I have three files as address, postal_code & continent and I have read them as a RDD, now I need to find out the numbers of continent having "stratra" in address line using scala and spark.
E.g:
address postalcode continent
stratra 110011 110011 india india asia
knagar 660011 660011 usa usa usa
stratra 110012 110012 uk uk europe
manhatten 669923 669923 usa usa usa
stratra 220022 220022 srilanka srilanka asia
So the result should be:
((stratra,asia),2)
((stratra,europe),1)
or if you can give better option.
//define three case class in scala:
case class address(line:String,postalcode:Int)
case class postalcode(postalcode:Int,country:String)
case class continent(country:String,continent:String)
val address=sc.tetFile("hdfs://test/address.txt")
val postalcode=sc.tetFile("hdfs://test/postalcode.txt")
val continent=sc.tetFile("hdfs://test/comtinent.txt")
val addressRdd=address.map(x=>x.split(" ")).filetr(v=>v(0)=="stratra").map(line=>Address(line(0),line(1).toInt))
val postRdd=postalcode.map(x=>x.split("")).map(line=>postalcode(line(0).toInt,linr(1))))
val continent=continent.map(x=>x.split("")).map(line=>continent(line(0),linr(1))))
//now I try to join address and postalcode with postalcode
val addresskey=addressRdd.map(line=>(line.postalcode,line))
val postalkey=postalRdd.map(line=>(line.postalcode,line))
val joinaddpostal=addresskey.join(postalkey)
But I'm not getting desired result to process further
How to achieve this? thanks in advance
You are almost there, just putting some additional logic together.
// One common case class, so that performing rdd join would be easier
case class Result(line: String, postalCode: Int, country: String, continent: String)
val address = sc.textFile("D://texts/address.txt")
val postalCode = sc.textFile("D://texts/postalcode.txt")
val continent = sc.textFile("D://texts/continent.txt")
// Address keyed by postal code
val filteredAddress = address.filter(line => line.startsWith("stratra")).map(line => {
val splits = line.split(" ")
(splits(1).toInt, Result(splits(0), splits(1).toInt, "", ""))
})
// Postal codes keyed by postal code
val postalCodes = postalCode.map(line => {
val splits = line.split(" ")
(splits(0).toInt, Result("", splits(0).toInt, splits(1), ""))
})
// Join address and postal code ON postal code, then convert it to
// RDD keyed by country
val addressPostalCode = filteredAddress.join(postalCodes)
.map(f => (f._2._2.country, Result(f._2._1.line, f._2._1.postalCode, f._2._2.country, f._2._2.continent)))

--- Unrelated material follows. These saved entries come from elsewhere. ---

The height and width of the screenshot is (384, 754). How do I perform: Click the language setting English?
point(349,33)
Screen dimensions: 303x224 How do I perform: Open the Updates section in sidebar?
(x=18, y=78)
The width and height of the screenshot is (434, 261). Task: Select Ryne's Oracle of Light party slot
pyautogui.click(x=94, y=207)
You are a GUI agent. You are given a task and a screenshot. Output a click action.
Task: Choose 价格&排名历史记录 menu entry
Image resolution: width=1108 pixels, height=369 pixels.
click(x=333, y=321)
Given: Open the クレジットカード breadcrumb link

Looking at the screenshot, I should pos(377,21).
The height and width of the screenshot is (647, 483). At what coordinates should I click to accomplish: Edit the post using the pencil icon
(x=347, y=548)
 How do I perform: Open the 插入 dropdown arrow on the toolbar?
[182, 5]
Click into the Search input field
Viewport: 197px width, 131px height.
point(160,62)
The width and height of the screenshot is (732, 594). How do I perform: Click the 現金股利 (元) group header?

// Continent keyed by country
val continents = continent.map(line => {
val splits = line.split(" ")
(splits(0), Result("", 0, splits(0), splits(1)))
})
// Join continents with address+postalCode rdd
val merged = continents.join(addressPostalCode)
val grouped = merged.map(f => ((f._2._2.line, f._2._1.continent), 1)).reduceByKey(_ + _).sortBy(x => x._2, false)
// Check result
grouped.take(2)
Result is:
scala> grouped.count
res39: Long = 2
scala> grouped.foreach(println(_))
((stratra,asia),2)
((stratra,europe),1)
Same can also be achieved by Dataframe API, in a shortcut example like below:
val address = Seq(("stratra", 110011), ("knagar", 660011), ("stratra", 110012), ("manhatten", 669923), ("stratra", 220022)).toDF("line", "postal")

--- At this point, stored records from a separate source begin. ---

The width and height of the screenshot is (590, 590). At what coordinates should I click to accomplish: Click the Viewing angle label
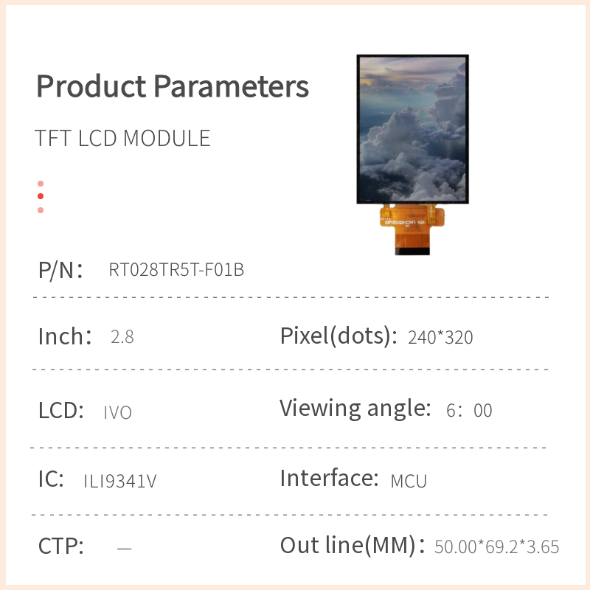354,408
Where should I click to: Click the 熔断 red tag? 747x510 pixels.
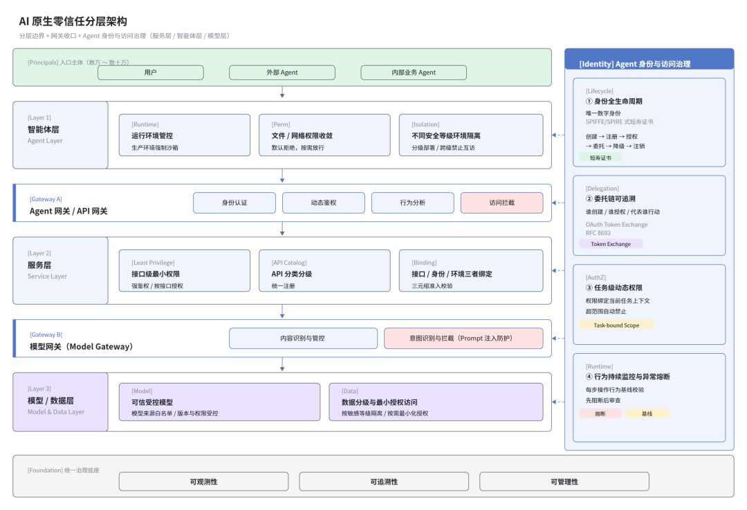[600, 414]
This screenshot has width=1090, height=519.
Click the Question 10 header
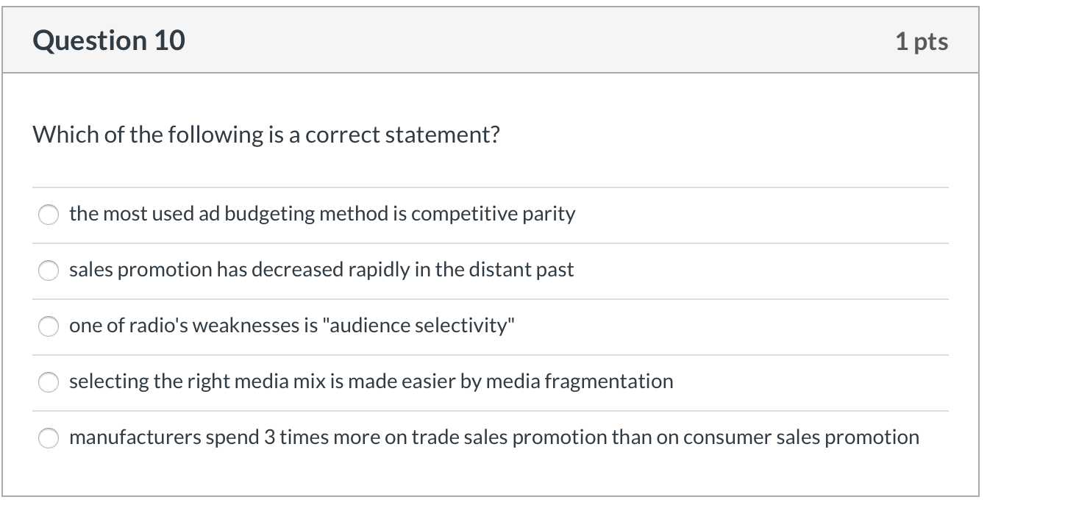pyautogui.click(x=109, y=40)
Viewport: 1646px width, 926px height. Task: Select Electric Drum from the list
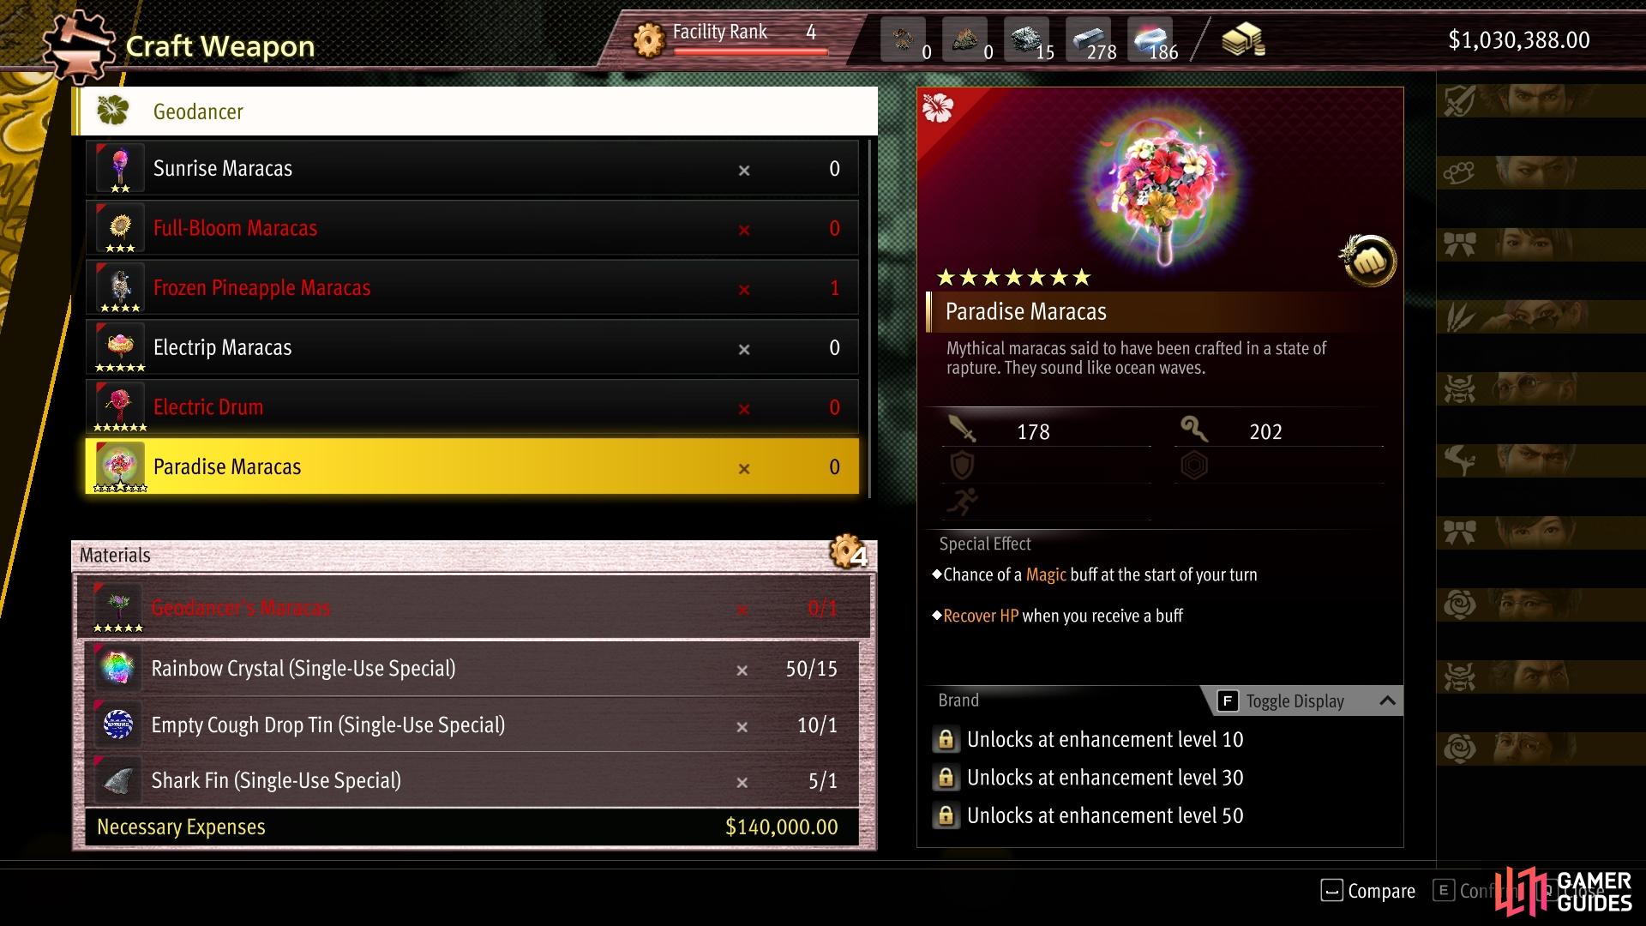pyautogui.click(x=472, y=407)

val postals = Seq(("india", 110011), ("usa", 660011), ("usa", 669923), ("uk", 110012), ("srilanka", 220022)).toDF("country", "postal")

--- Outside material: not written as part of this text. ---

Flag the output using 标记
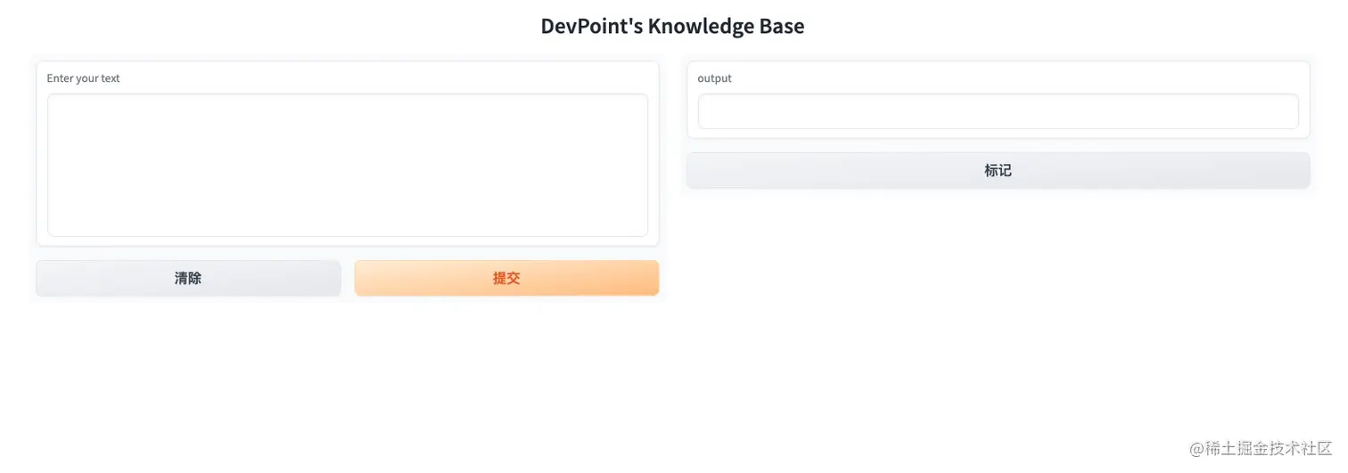This screenshot has width=1348, height=473. [x=998, y=170]
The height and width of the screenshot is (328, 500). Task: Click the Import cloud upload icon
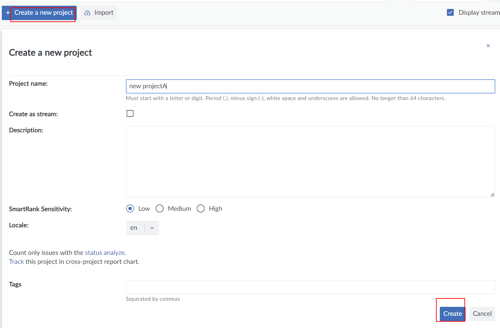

val continent = Seq(("india", "asia"), ("usa", "usa"), ("uk", "europe"), ("usa", "usa"), ("srilanka", "asia")).toDF("country", "continent")
// Filter address starting with "stratra", join with postal on code, join result with continent on country
val joined = address.filter(row => row.getAs[String]("line").startsWith("stratra")).join(postals, "postal").join(continent, "country")
// Result grouped by line and continent with group count
val result = joined.select("line", "continent").groupBy("line", "continent").count()
// Check result
result.show(false)
Result is:
scala> result.show
+-------+---------+-----+
| line|continent|count|
+-------+---------+-----+
|stratra| asia| 2|
|stratra| europe| 1|
+-------+---------+-----+